No one at her studio embodies that message more than Messler herself. She established the Joni Messler Studio of Dance in 1959 when she moved to Gainesville with her husband, Clarke Messler.
“It was very hard at first to be accepted by the community as an outsider,” she says. “Gainesville was very small and very different then. Of course, I couldn’t tell my customers that we were transient, just here for Clarke to finish engineering school.
“We kept saying to ourselves, ‘Well, we’ll stay just one more year,’” she laughs. “And 55 years later, we’re still here.”
During those years, former Balanchine ballerina Marie-Jeanne taught on faculty at the school for over a decade. And the late jazz dance legend Gus Giordano would guest teach at the studio.
“I helped arrange for his (Chicago-based) company to give a performance here at UF,” Messler says. “Gus worked so hard to make jazz a respected art form with a set technique,” she says. “I remember being one of the first area teachers to offer jazz. Many parents here at that time were not accepting of it, so I had to be careful. Jazz dance was all from the waist up at first — it was after Elvis [Presley] that it really took up using the hip. Sometimes I think, wow, I was around when jazz dance really got started.”
Guest performers and choreographers for Gainesville Ballet Theatre have included Stuttgart Ballet soloist Fiona Fairrie, Orlando Ballet principal Chiaki Yasukawa and Joffrey Ballet acclaimed principal Victoria Jaiani.
Messler has worked directly with Gretchen Ward Warren (author of the famous “Classical Ballet Technique” text) when she was American Ballet Theatre II ballet mistress; with former New York City Ballet principal Patricia Wilde; and with Patsy Swayze, the actor Patrick Swayze’s mother.
“Patsy had this huge school in Houston,” Messler says. “She was a wonderful tap and jazz teacher. Patrick loved dancing and he loved his mom. When he was a teenager he would go down and demonstrate for the little kids in her classes. She always finished her jazz class with a very emotional song.
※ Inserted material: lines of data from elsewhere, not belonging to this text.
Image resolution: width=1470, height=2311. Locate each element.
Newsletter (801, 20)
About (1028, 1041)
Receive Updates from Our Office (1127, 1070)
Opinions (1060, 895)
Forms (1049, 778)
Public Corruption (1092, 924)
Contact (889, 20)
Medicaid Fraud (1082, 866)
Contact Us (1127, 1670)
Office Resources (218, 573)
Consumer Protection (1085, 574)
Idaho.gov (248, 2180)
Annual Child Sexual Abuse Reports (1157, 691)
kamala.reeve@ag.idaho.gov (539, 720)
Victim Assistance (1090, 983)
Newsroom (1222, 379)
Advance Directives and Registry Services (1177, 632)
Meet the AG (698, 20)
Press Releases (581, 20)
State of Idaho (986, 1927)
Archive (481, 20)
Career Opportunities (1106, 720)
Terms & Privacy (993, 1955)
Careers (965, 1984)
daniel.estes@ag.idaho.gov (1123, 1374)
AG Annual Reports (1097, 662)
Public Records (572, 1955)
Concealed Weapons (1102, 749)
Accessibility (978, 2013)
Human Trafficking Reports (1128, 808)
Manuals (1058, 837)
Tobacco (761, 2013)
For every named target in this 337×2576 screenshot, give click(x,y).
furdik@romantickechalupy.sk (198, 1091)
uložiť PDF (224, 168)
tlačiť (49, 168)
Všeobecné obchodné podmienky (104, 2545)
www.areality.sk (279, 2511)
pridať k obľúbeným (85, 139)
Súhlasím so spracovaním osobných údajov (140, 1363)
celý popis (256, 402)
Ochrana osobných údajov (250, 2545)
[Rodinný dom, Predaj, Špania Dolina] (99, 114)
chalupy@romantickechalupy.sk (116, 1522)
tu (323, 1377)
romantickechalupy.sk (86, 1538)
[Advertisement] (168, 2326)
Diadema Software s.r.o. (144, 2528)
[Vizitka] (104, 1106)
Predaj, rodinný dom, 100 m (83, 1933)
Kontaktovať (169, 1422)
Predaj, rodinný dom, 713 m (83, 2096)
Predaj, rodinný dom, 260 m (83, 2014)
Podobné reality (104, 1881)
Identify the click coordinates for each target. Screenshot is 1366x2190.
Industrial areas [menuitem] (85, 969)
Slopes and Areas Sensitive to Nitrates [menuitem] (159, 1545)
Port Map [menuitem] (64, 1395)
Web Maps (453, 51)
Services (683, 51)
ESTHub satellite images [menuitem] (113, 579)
And Patrick was so great at it — you could see how he loved acting.”
Some of Messler’s other memories range from being introduced to Mikhail Baryshnikov at an American Ballet Theatre performance, to performing “over 50 years ago” at Gator Growl.
“I did a tango-style dance with a young man,” she says. “They told us Vice President Lyndon Johnson was in the audience.”
Messler has received the City of Gainesville Lifetime Achievement Award, the Florida Dance Association Nancy Smith Award and a formal letter of commendation from American Ballet Theatre’s ABT II. She is also former president of The Florida Chapter of Dance Masters of America.
“Thinking back on 55 years, being a dancing teacher has been most wonderful in terms of the people I’ve gotten to know,” she says. “People from so many cultures and backgrounds and walks of life have come through these doors. It’s made life so interesting.”
“And the kids I have, I just adore them,” she says. “They make it so much fun.”